-- WHAT IS EXPECTED --
In the entries that follow, the lines from the one with "This screenshot has width=1279, height=452." through the one with "Go to previous stock with left arrow" are the ones to write out, exactly and with both ends included. Nothing else should appear.

════════════════

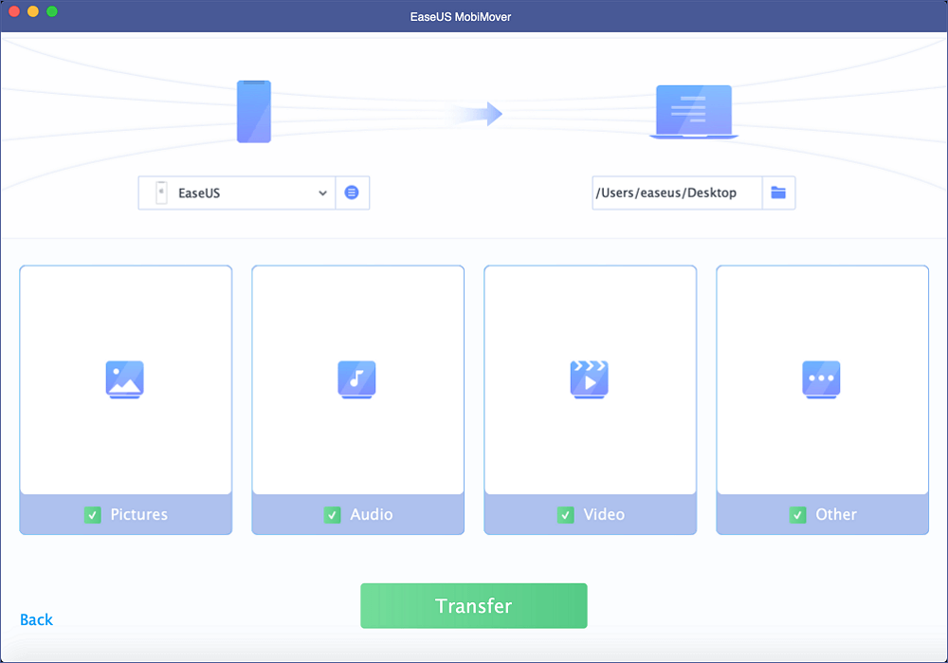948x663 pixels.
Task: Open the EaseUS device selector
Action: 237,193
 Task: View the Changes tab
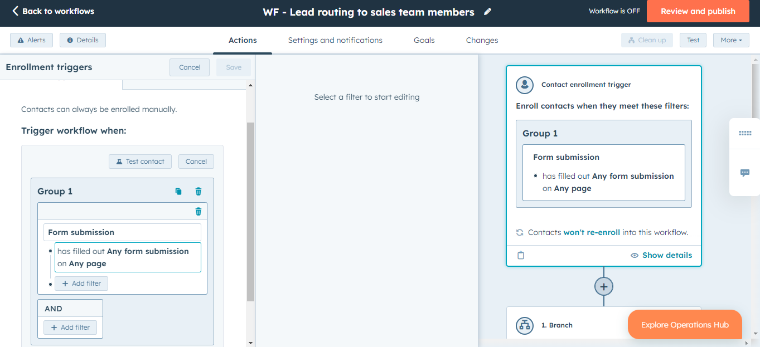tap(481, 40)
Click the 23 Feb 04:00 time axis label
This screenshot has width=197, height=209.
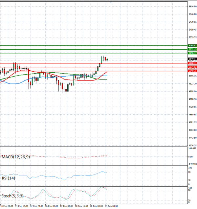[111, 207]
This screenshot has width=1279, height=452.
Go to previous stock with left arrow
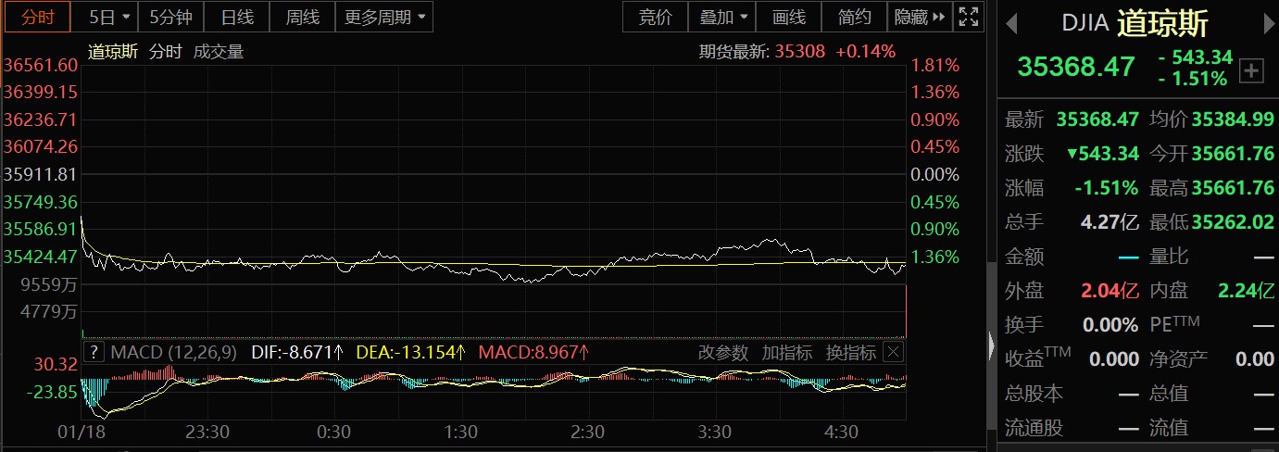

════════════════

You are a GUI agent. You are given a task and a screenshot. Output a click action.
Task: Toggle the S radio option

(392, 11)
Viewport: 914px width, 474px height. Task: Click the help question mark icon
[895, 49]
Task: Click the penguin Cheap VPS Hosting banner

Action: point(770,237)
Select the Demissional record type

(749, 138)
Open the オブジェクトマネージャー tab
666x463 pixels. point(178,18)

════════════════

-- COMPLETED EXERCISE --
This screenshot has width=1279, height=452.
Go to previous stock with left arrow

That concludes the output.